No me refiero a palabras gruesas, blasfemias o groserías, sino a expresiones carentes de la mínima calidad literaria exigida para justificar las páginas indigeribles que conforman el libro, haciendo imposible mi esfuerzo por pasar de las setenta y tres primeras, lo que me inhabilita para escribir la reseña que me han pedido.

Oscurece sus páginas la escasez del vocabulario empleado y la vulgaridad del lenguaje en ellas exhibido, unido a múltiples errores ortográficos, repetición de nexos, chabacanería expresiva, pedestres descripciones, pobreza léxica, verbos polisémicos, sustantivos genéricos, redundancias, adjetivaciones inexpresivas y epítetos tópicos, que hacen olvidar los continuos errores históricos que figuran en esta novela, pretendidamente ilustrativa de la historia personal de un maestro singular.

Considero que la tarea de escribir es ardua, dura, sacrificada y difícil, muy difícil. Pienso que un escritor no se improvisa en horas veinticuatro y que la biografía de un personaje no pasa en una noche de las musas al teatro editorial. Estimo que el oficio de escritor demanda vasta erudición, incansables lecturas, talento creativo, dominio de la lengua, conocimientos gramaticales, instrucción ortográfica y, sobre todo, respeto a los lectores que van a dedicar su tiempo al libro, porque nada hay que valga más que el tiempo, ni ofensa mayor que obligar a perderlo, engañando al lector con propuestas literarias que no merecen el tiempo, la atención, ni el gasto.
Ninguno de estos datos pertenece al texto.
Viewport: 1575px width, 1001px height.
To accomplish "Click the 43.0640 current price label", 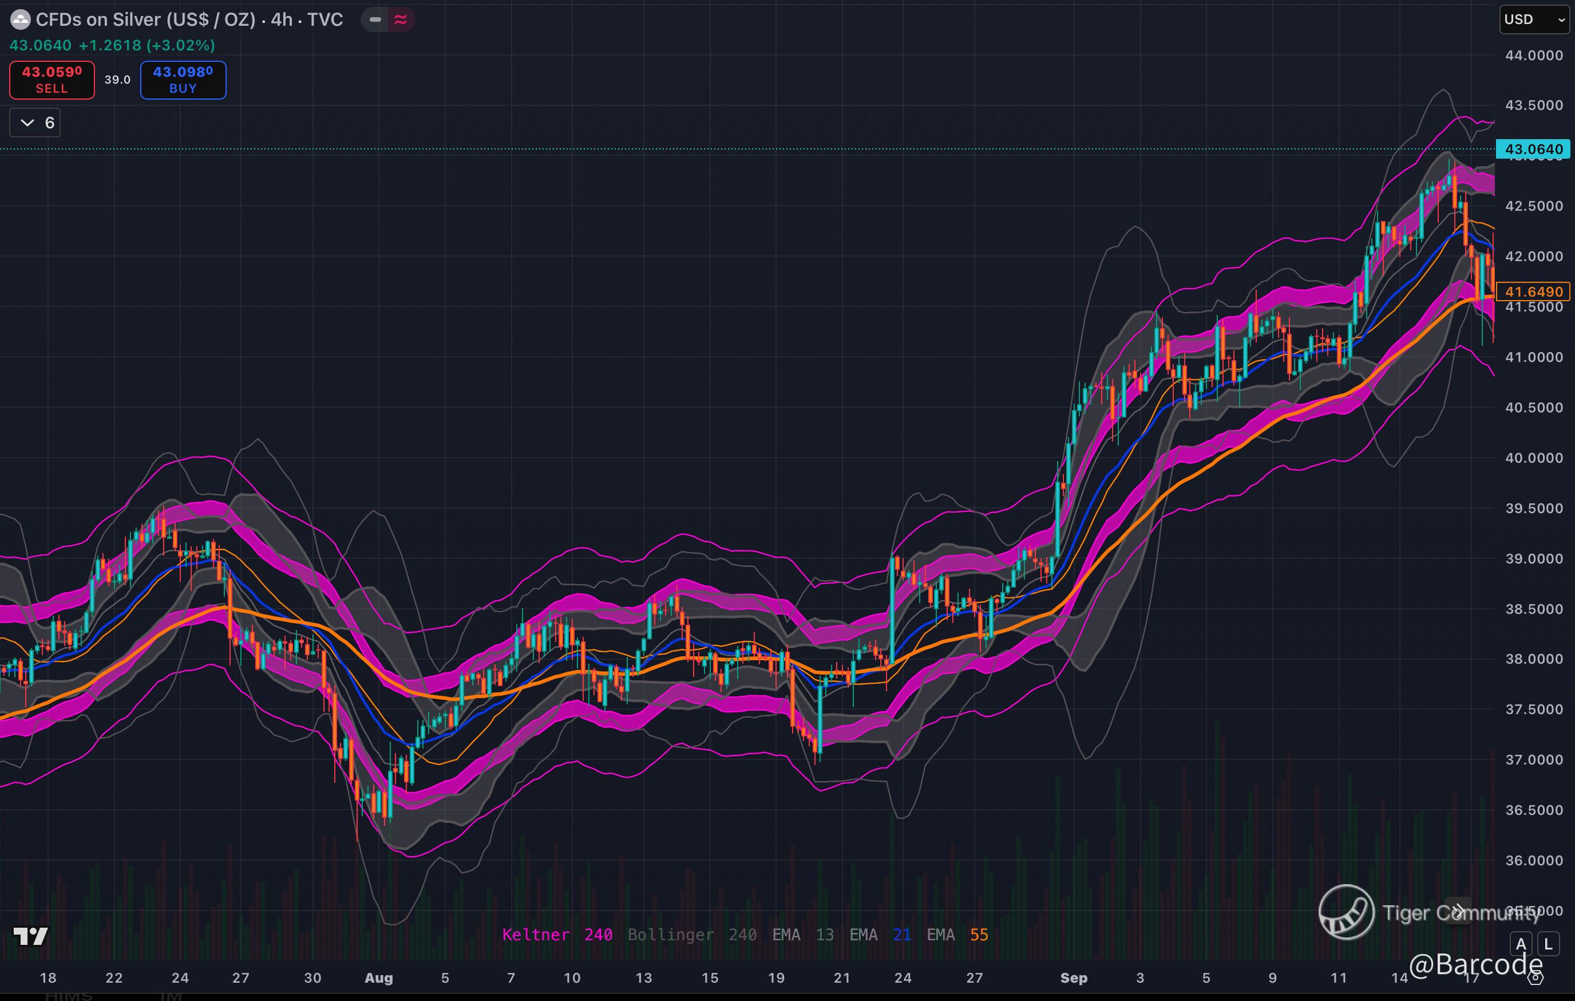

La creación literaria exige entrega, renuncia, sacrificio y trabajo. Requiere dejar las pestañas en páginas de otros libros, ocupar muchas horas investigando y desgastar las pupilas en la pantalla de un ordenador, buscando la perfección que García Márquez se exigía a sí mismo: “Repito el folio hasta que me sale impoluto. Sin ningún baile de caracteres y con la puntuación en su sitio. Un error de máquina o una tachadura es para mí un error de estilo que no me perdono”.